Inarguably, the most arresting thing about Gucci’s Fall 2018 show in Milan was the severed heads and the baby dragons carried down the runway but another conversation heated up around Gucci using a number of cobalt-blue turbans that resembled those worn by Sikhs. Although Gucci wasn’t the only brand to feature religious headgear. Hijabs are becoming as common as turbans on the runway. Hijab was worn at Marc Jacobs, Chromat, Maki Oh, Max Mara, Pyer Moss, Molly Goddard and Daniëlle Cathari x Adidas Originals.
The fashion industry while designing their collections, the designers are consciously keeping religious minorities in mind, globally. Even though some of these designs lean towards cultural appropriation, there is a growing tendency and awareness of religious or cultural garments that are finding its way into mainstream fashion.
Although every now and then the usage of religious headgears or prints create a divided audience, it’s still a positive change to see that fashion is finally embracing religious minorities. For instance, Gucci’s use of turban on a white model stemmed a large part of frustration on Twitter, “Could you not find a brown model?” tweeted model Avan Jogia.
Jogia and others were trying to point out that turban-wearing Sikh men are frequently the targets of hate crimes in the West. West ends up associating turbans with radical groups like the Taliban, which is disrespectful. And on the other hand, we remember Sarah Jessica Parker aka Carrie Bradshaw’s glamorous take on turban in Abu Dhabi.

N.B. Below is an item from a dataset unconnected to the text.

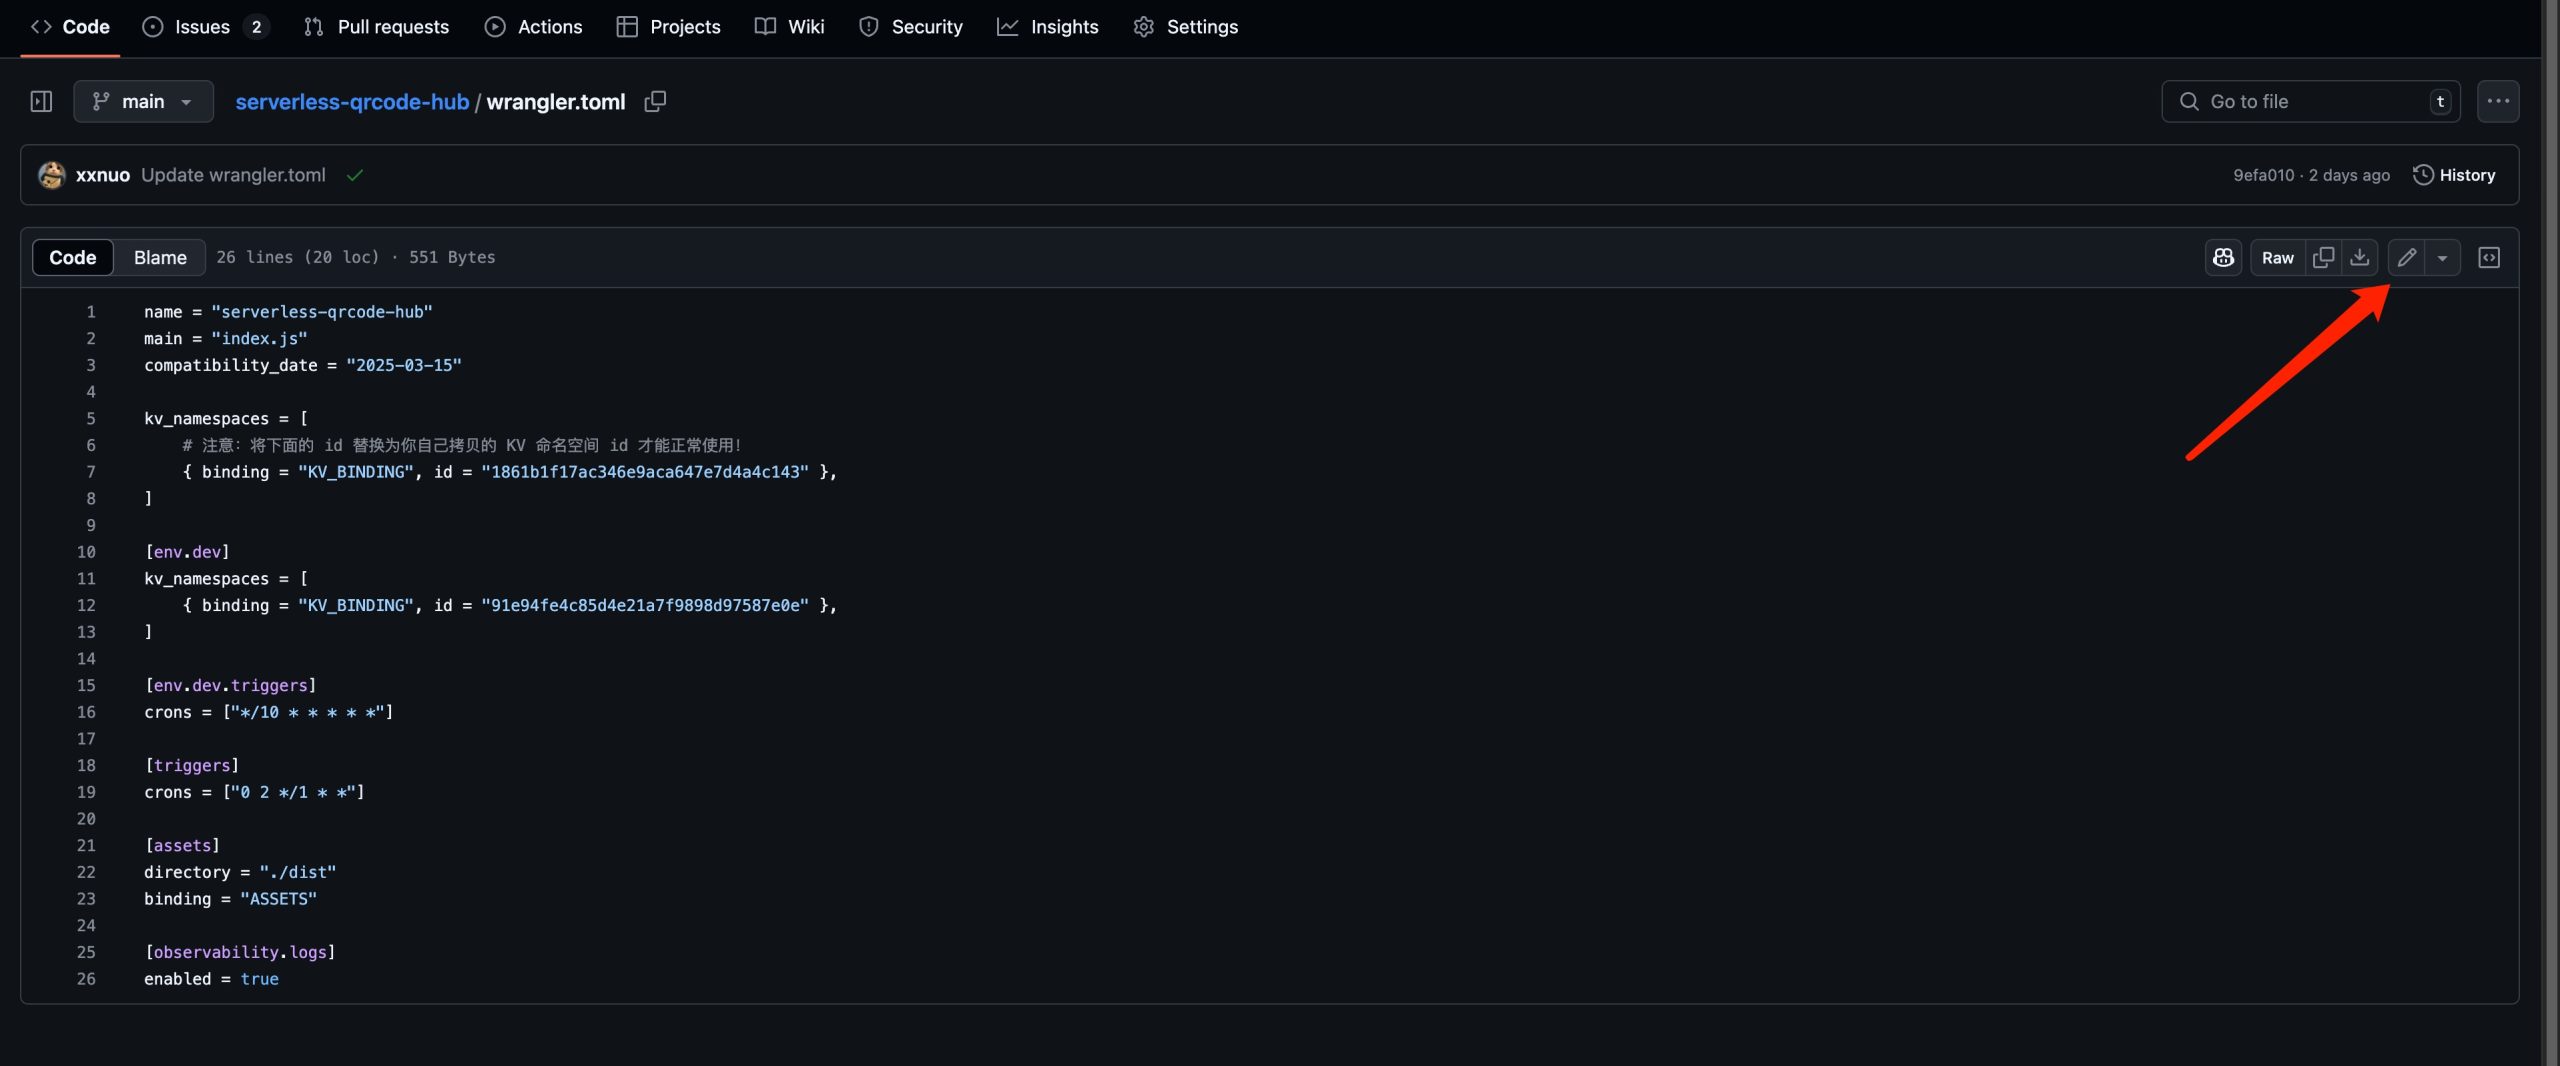
Task: Open the Actions tab
Action: coord(533,27)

Hijabs are beautifully making a way runway as well. Recently, Macy’s announced that it would be selling its first hijab line on the platform. With brands and runways becoming more diverse, Shahira Yusuf became one of Britain's first hijab-wearing models. Hijabs were everywhere at the AW'18 shows. Designers are not exactly calling them hijabs, rather are calling them scarves and wraparounds because the styles are many. From close-fitting lycra hoods to carefully draped scarves and knitted snoods, head coverings of versatile styles were seen on the runways of major brands including Alexander Wang, Calvin Klein, Versace, Lanvin, Dior, Chanel, Balenciaga, Gucci and Marc Jacobs.
In past, Nike’s pro-hijab and Marks & Spencer’s modest fashion line got Muslim women talking and celebrating, globally. And just when fashion is at its peak in India, designer and the queen of quirky prints Masaba Gupta is bringing out one of her best breakthrough designs -- a hijab saree. She has brilliantly blended two of the most important attires that represent the country. A grey saree infused with tribal prints is to be paired with a hot pink blouse. Initially, Masaba wanted to talk about her best-seller saree and how there has been a debate about sarees being embraced by a specific type of women. But her idea of styling a saree like a hijab opens the option of saree to every Muslim woman.
The good news is that fashion is making itself more inclusive one step at a time and it’s in favour of everyone!